Preloader

Genome-wide functional screens enable the prediction of high activity CRISPR-Cas9 and -Cas12a guides in Yarrowia lipolytica

DeepGuide architecture

DeepGuide uses a CAE to derive a reduced-dimensionality representation of the underlying distribution of sgRNA sequences in the whole genome. The autoencoder is composed of an encoder (6 layers) and a decoder (6 layers). The objective of the unsupervised training is to infer the internal weight so the input layer to the encoder is as close as possible to the output layer of the decoder.
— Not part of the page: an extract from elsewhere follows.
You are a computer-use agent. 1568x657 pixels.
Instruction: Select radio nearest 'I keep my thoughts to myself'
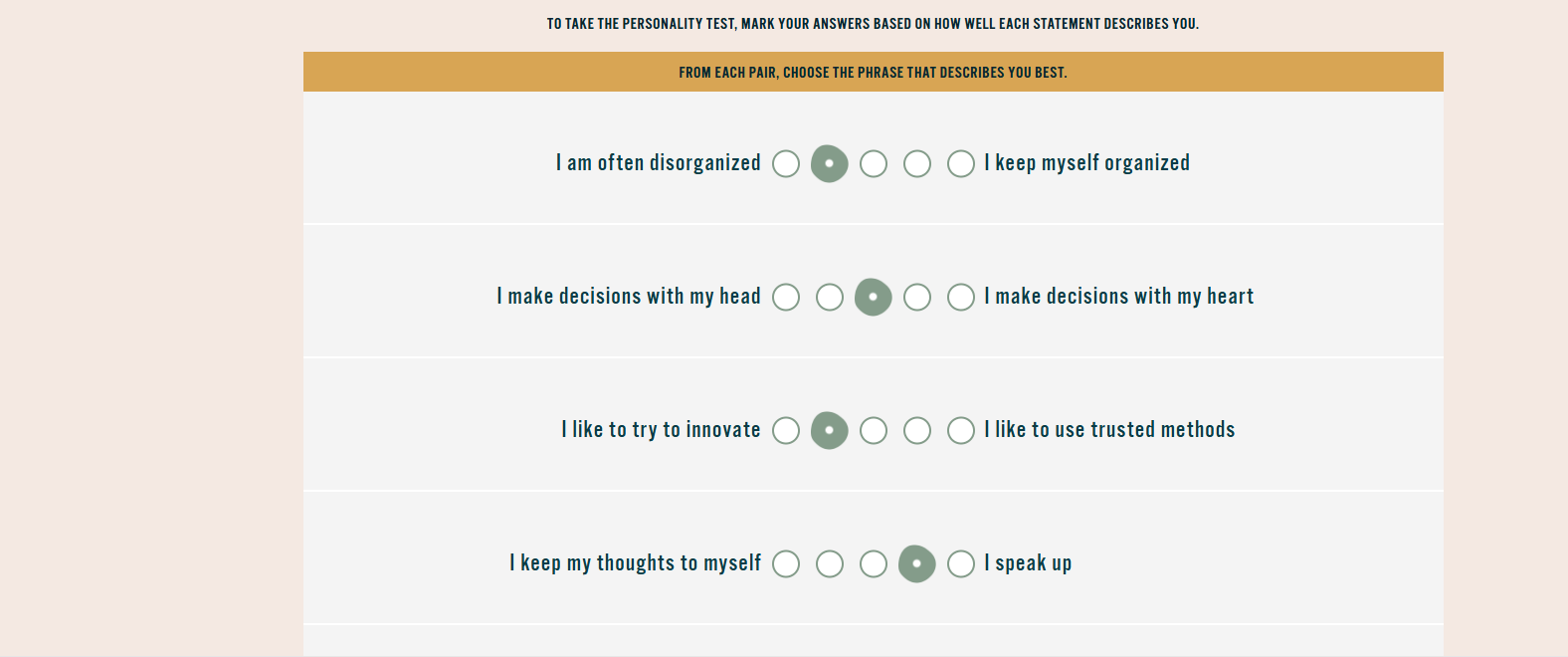[786, 564]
The CAE encoder has two Conv1D layers of 20 filters and 40 filters, respectively, one MaxPooling1D layer, one AveragePooling1D layer, and two BatchNormalization layers (see Supplementary Table 2 for the order). A rectified linear activation function (ReLU) is used as activation and the Glorot uniform initializer is used to initialize the convolutional filters. The layer regularizer for the encoder is L2 with a value of 10E−4. The decoder has the same structure as the encoder but uses UpSampling1D instead of MaxPooling, and UpSampling1D instead of AveragePooling1D. The layer regularizer in the decoder is again L2 with a value of 10E−4. The loss function for training is the binary cross-entropy, and Adam is the optimizer with a learning rate of 10E−3. A batch size of 64 and 200 epochs are used for training (no early stopping).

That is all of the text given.